Near certain if any browns go in it will be state funded and much smaller fish. The state gets fish between 8 and 12 inches (I guess for the slot on section 1). GRTU bought fish with an average of 16-18" and I saw at least a dozen pushing 24


----------



## Worm Drowner (Sep 9, 2010)

Supposedly, GRTU _may_ stock some browns in late this month or sometime next month.


----------



## BrandonFox (Jan 8, 2013)

GRTU will be stocking the browns, not the state.
They also probably will keep the stocking date very low key, if not a complete secret. 

Join GRTU if you have not already.

brandon


----------



## Lunkerman (Dec 27, 2004)

BrandonFox said:


> GRTU will be stocking the browns, not the state.
> They also probably will keep the stocking date very low key, if not a complete secret.
> 
> Join GRTU if you have not already.
> ...


Not very low key when you tell all here, ha.

It's no secret TU is putting in some browns this year, when won't matter, once in the river they are fair game for all to catch not just TU club members. I'll be there in the hunt for the browns. Won't be joining the club either.


----------



## Quackerbox (Feb 6, 2006)

Lunkerman said:


> Not very low key when you tell all here, ha.
> 
> It's no secret TU is putting in some browns this year, when won't matter, once in the river they are fair game for all to catch not just TU club members. I'll be there in the hunt for the browns. Won't be joining the club either.


If I lived closer I'd join. It's worth the membership just for the extra river access alone. Something like 14 PRIVATE places scattered out on 6 or 10 miles of river.....120 bucks for a year?


----------



## southpaw (Feb 25, 2009)

Quackerbox said:


> If I lived closer I'd join. It's worth the membership just for the extra river access alone. Something like 14 PRIVATE places scattered out on 6 or 10 miles of river.....120 bucks for a year?
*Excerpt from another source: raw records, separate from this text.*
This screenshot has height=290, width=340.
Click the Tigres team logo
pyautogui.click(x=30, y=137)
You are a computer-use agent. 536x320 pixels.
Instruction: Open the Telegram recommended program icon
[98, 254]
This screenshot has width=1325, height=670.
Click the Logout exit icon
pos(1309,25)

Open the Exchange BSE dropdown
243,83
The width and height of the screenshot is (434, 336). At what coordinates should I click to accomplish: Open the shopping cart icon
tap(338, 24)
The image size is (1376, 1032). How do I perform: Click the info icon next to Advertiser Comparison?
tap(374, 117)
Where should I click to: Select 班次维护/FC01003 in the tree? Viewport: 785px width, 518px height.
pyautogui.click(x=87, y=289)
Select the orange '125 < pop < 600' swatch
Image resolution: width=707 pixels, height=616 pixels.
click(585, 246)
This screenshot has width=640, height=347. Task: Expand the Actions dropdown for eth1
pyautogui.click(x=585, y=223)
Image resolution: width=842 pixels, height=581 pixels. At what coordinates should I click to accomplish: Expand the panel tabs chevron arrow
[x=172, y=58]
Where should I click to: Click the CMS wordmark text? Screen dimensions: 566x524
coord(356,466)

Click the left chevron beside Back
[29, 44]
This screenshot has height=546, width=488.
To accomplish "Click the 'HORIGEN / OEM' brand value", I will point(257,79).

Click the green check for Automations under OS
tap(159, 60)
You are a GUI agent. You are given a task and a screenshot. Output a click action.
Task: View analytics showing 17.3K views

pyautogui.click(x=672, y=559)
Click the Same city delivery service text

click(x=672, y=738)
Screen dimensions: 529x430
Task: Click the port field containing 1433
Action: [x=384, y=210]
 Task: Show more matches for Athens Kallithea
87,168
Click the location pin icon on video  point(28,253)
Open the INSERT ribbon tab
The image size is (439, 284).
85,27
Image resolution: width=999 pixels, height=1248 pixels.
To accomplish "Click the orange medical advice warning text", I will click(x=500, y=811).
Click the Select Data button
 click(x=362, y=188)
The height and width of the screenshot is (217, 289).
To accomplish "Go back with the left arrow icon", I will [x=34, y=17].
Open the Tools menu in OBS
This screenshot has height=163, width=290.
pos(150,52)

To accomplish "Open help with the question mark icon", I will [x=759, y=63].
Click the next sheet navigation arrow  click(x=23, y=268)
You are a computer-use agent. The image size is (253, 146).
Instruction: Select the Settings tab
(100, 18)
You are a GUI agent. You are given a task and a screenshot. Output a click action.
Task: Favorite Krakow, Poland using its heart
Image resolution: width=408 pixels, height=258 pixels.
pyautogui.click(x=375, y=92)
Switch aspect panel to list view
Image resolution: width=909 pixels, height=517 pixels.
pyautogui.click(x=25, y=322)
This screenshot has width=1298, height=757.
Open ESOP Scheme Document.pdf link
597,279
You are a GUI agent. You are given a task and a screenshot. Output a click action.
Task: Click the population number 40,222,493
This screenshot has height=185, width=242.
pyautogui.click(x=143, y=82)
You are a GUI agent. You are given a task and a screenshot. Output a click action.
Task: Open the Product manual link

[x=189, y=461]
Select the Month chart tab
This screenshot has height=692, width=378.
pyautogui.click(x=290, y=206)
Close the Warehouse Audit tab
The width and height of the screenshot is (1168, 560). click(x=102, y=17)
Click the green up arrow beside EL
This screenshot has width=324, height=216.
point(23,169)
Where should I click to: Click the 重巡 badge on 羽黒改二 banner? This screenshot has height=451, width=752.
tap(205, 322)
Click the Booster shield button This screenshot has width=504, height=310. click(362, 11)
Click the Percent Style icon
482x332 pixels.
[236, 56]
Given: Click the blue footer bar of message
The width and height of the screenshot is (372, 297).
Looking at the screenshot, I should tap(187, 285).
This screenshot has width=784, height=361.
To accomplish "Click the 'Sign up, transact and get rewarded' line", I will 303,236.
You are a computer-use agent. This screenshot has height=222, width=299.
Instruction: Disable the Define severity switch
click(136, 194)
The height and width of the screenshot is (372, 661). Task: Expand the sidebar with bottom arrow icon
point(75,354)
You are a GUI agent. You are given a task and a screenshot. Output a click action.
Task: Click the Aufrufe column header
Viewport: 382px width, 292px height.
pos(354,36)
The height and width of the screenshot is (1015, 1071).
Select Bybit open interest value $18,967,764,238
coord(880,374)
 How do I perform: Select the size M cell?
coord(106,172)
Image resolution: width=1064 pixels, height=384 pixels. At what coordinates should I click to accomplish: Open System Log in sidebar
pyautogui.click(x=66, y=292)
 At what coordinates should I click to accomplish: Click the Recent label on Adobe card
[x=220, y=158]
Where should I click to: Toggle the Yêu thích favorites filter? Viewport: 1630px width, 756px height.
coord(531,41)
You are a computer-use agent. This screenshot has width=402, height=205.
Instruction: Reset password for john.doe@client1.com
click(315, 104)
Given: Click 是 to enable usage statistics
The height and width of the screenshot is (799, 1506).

Not to mention supporting the organization that pays $$$ to put those brown trout (and larger rainbows) in the river. But I guess he's right, it's a public waterway so he has every right to show up and take advantage of the hard work and dollars that GRTU members have put into the stocking program to provide the river with trout.


----------



## BrandonFox (Jan 8, 2013)

Lunkerman said:


> Not very low key when you tell all here, ha.
> 
> It's no secret TU is putting in some browns this year, when won't matter, once in the river they are fair game for all to catch not just TU club members. I'll be there in the hunt for the browns. Won't be joining the club either.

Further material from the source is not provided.